La Juventus rinnova il bomber di Spalletti e ci (ri)prova per la punta: dopo McKennie, Vlahovic
Archiviato il pirotecnico 3-3 sul campo della Roma, per la Juventus arriva il momento di concentrarsi su alcuni dei principali rinnovi di contratto che sono rimasti in sospeso. E se i giorni scorsi sono stati quelli della firma del portiere di riserva Pinsoglio, la giornata del lunedì è stata quella buona per un'ufficialità e per una forte speranza che si è rinvigorita.

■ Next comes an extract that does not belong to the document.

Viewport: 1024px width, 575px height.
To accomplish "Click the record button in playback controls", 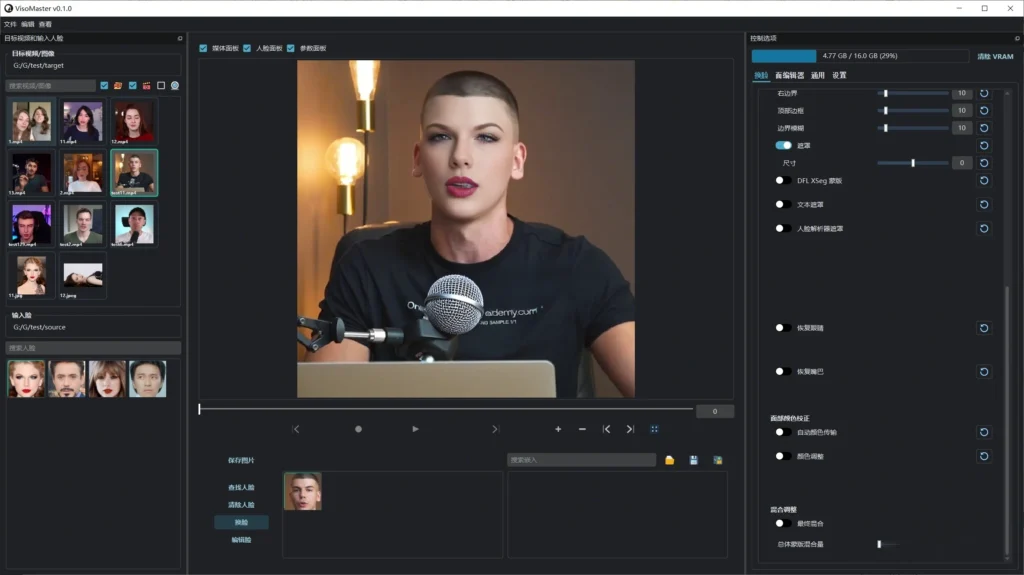I will (x=358, y=429).
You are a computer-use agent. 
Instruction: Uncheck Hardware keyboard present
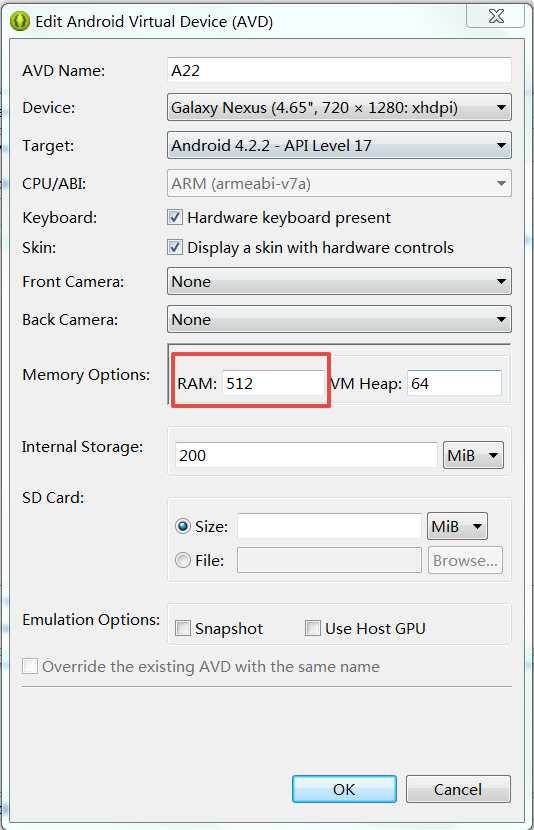pos(175,217)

Partendo da quanto è stato già messo nero su bianco e reso noto urbi et orbi, è ufficiale il rinnovo di contratto fino al 2030 del tuttocampista Weston McKennie. Arrivato a Torino da mediano di fatica, ha finito per ricoprire di fatto ogni zona del campo.
Tanto da meritarsi il rinnovo fino al 2030. Come annunciato dalla Juventus sui propri canali ufficiali: "Dopo sei anni in bianconero, si rinsalda il legame tra Weston McKennie e la Juventus con un meritato prolungamento di contratto: è ufficiale l’accordo che legherà il giocatore classe 1998 e il club bianconero fino al 30 giugno 2030. Un rinnovo conquistato a suon di prestazioni di altissimo livello da parte del centrocampista statunitense, arrivato a Torino dallo Schalke 04 nell’agosto 2020 e diventato sempre più un riferimento".
Da un rinnovo fatto, a un altro che alla Juventus sperano di poter strappare quando l'ultima curva è ormai in vista. Il riferimento è a Dusan Vlahovic, che fino a qualche ora fa sembrava indiscutibilmente pronto a salutare al 30 giugno, a fine contratto. Gli aggiornamenti più caldi di radiomercato però raccontano di un incontro avvenuto nei giorni scorsi tra la dirigenza della Juventus e l'entourage di Vlahovic: le parti, che si sono dati nuovo appuntamento prossimamente, si sono dati aperture vicendevoli rispetto a una firma che ai più pareva ormai davvero impossibile.